### To do
Under this line are records; the part from the line containing "Task: Open the" through the line containing "Click the Saturation field showing 31" should be repeated exactly. Please exclude pictures.

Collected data
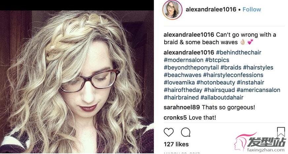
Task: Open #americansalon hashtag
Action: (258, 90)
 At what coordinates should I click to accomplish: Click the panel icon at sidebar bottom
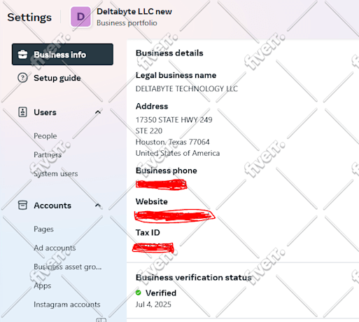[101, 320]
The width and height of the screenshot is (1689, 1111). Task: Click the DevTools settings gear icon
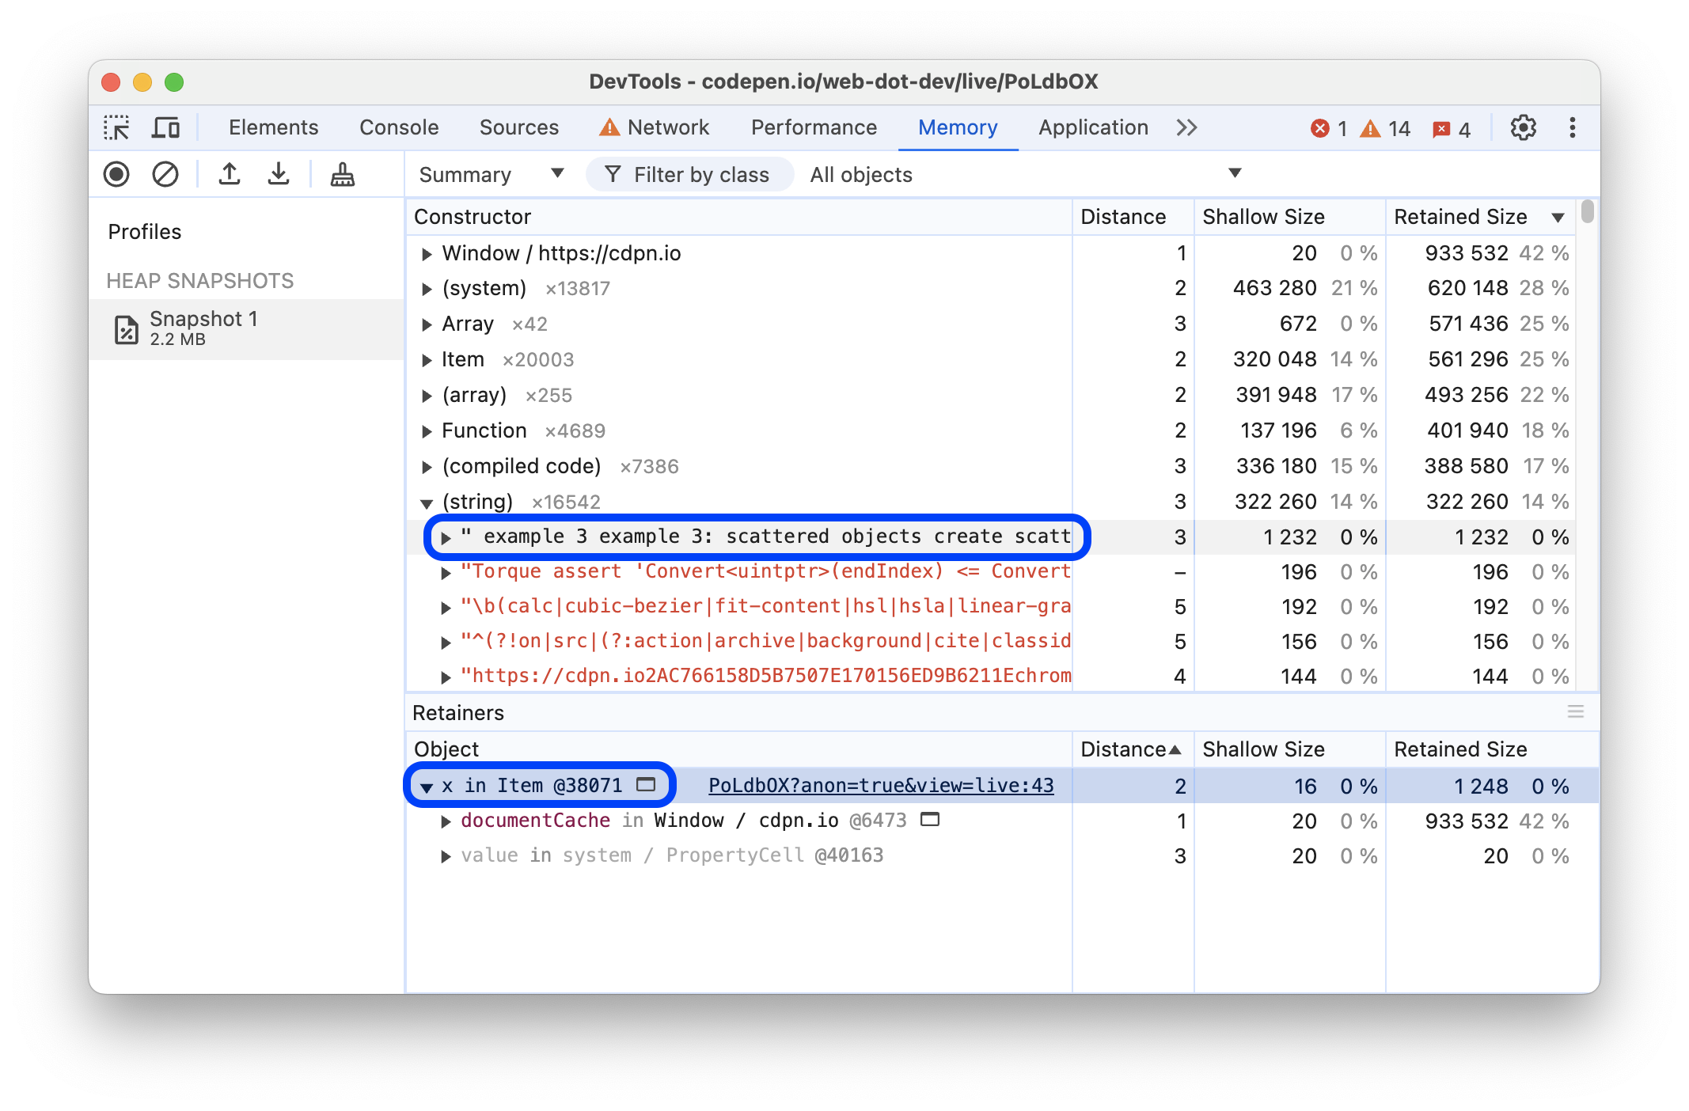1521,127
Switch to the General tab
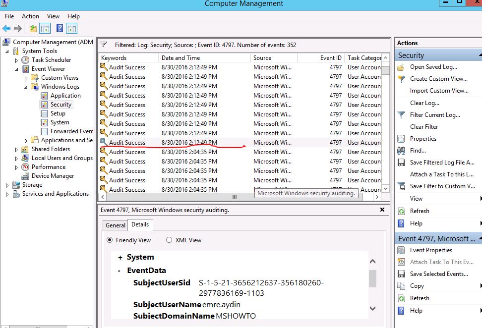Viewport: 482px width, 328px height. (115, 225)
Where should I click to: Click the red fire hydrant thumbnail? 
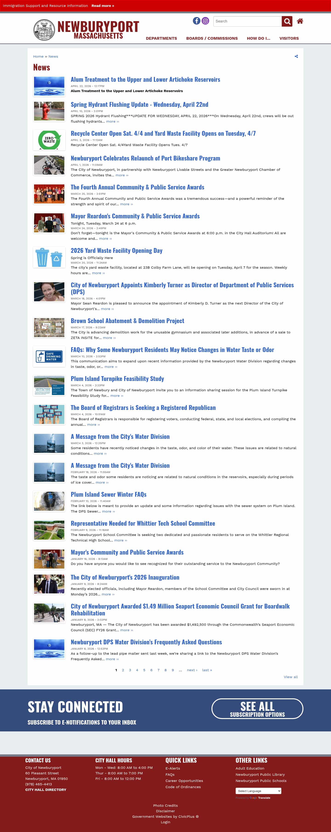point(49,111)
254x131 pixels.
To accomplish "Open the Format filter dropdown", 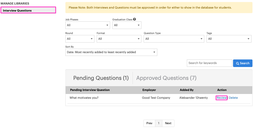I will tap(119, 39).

* * *

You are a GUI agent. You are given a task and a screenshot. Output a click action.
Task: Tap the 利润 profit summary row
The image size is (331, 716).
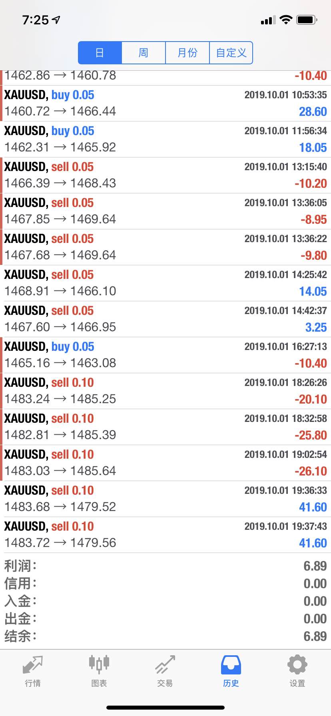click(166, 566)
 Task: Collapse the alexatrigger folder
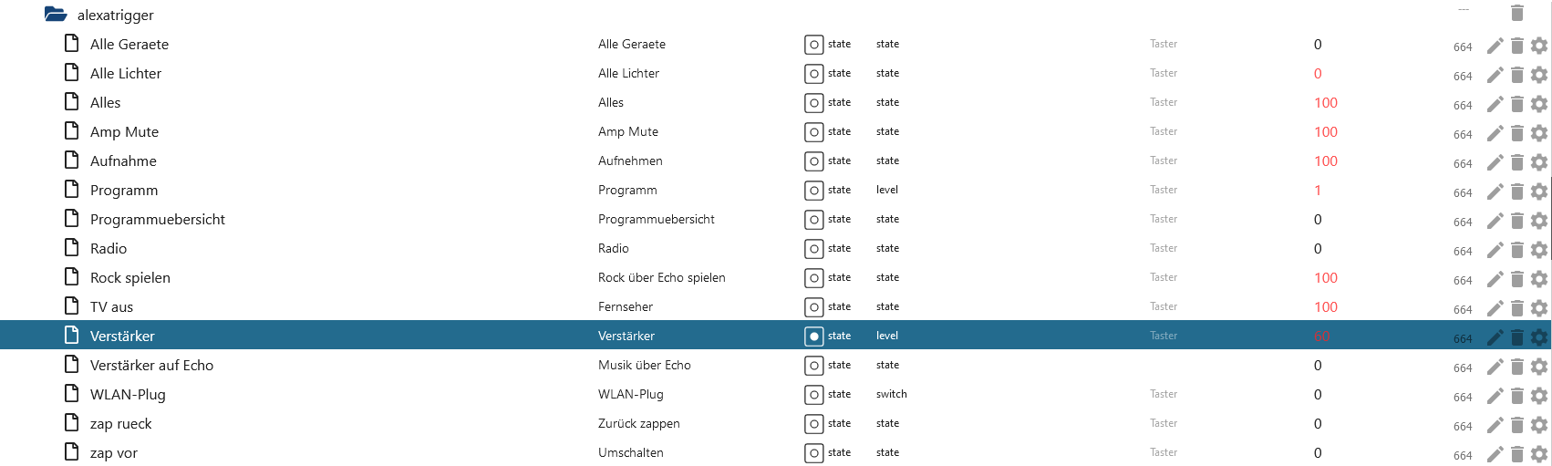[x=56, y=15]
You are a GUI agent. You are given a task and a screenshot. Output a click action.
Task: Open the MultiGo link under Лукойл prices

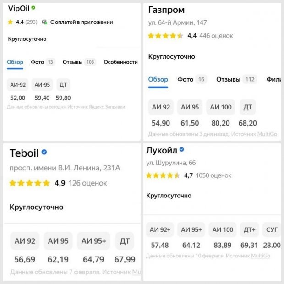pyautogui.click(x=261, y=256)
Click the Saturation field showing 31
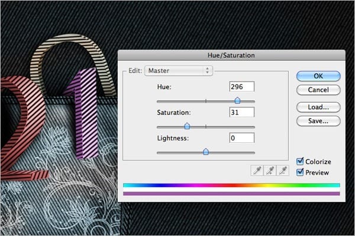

### Output for this task
Task: Open the MultiGo link under Лукойл prices

pyautogui.click(x=261, y=256)
Click the Saturation field showing 31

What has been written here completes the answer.